» Instruções de trabalho
Digite novamente todas as linhas do material abaixo, sem alterar nada. Deixe as imagens fora da resposta.

▼

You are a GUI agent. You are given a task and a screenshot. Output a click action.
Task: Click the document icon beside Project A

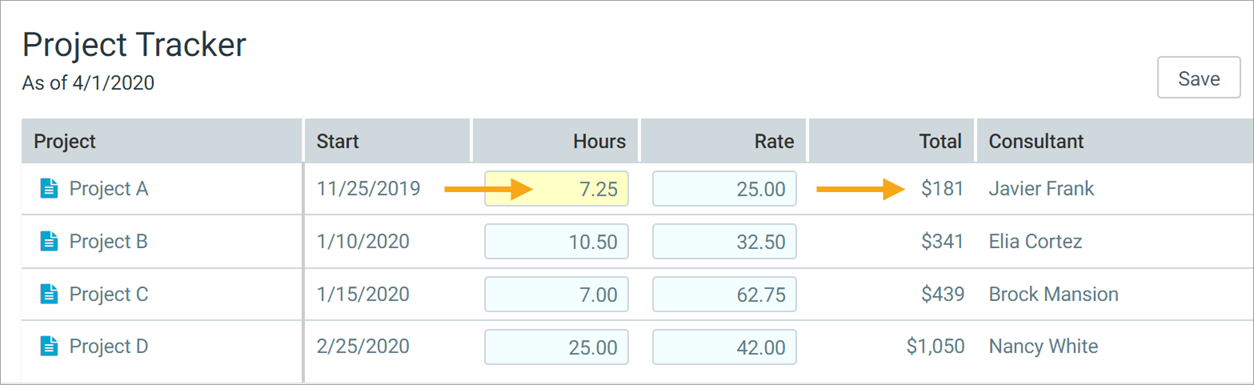[x=49, y=188]
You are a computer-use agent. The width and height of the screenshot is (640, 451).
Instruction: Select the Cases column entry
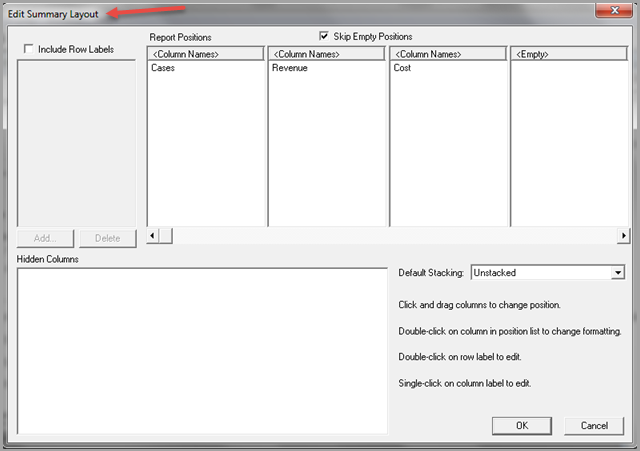pyautogui.click(x=163, y=69)
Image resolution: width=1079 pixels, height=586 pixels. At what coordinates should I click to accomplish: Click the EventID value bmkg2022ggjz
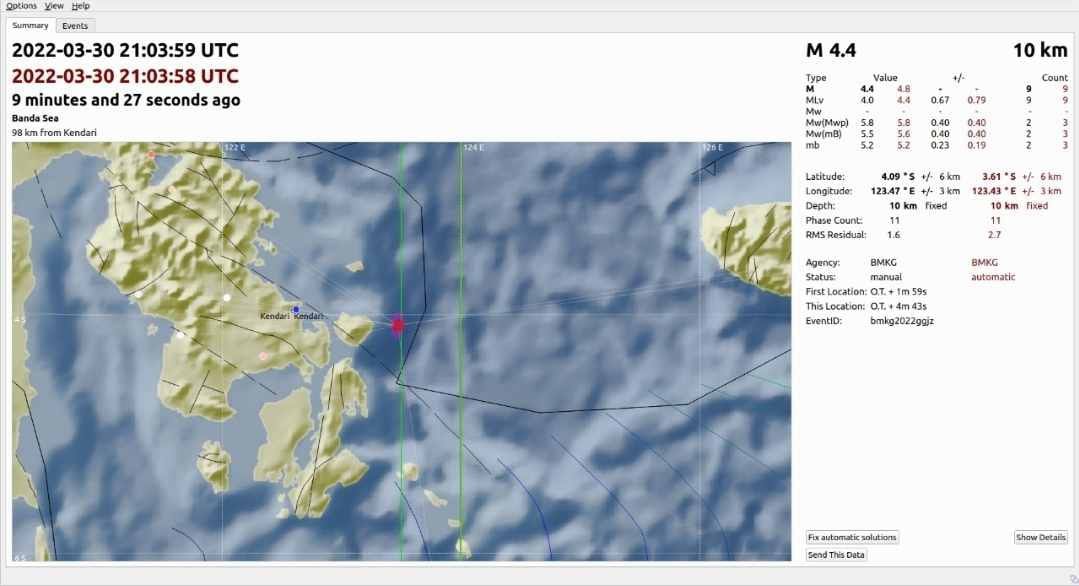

▲

» Resposta da tarefa
You are a GUI agent. You are given a task and a screenshot. Output a click action.
Task: Click the document icon beside Project A

[x=49, y=188]
You are a computer-use agent. The width and height of the screenshot is (640, 451).
Instruction: Select the Cases column entry
pyautogui.click(x=163, y=69)
Image resolution: width=1079 pixels, height=586 pixels. At what coordinates should I click to accomplish: Click the EventID value bmkg2022ggjz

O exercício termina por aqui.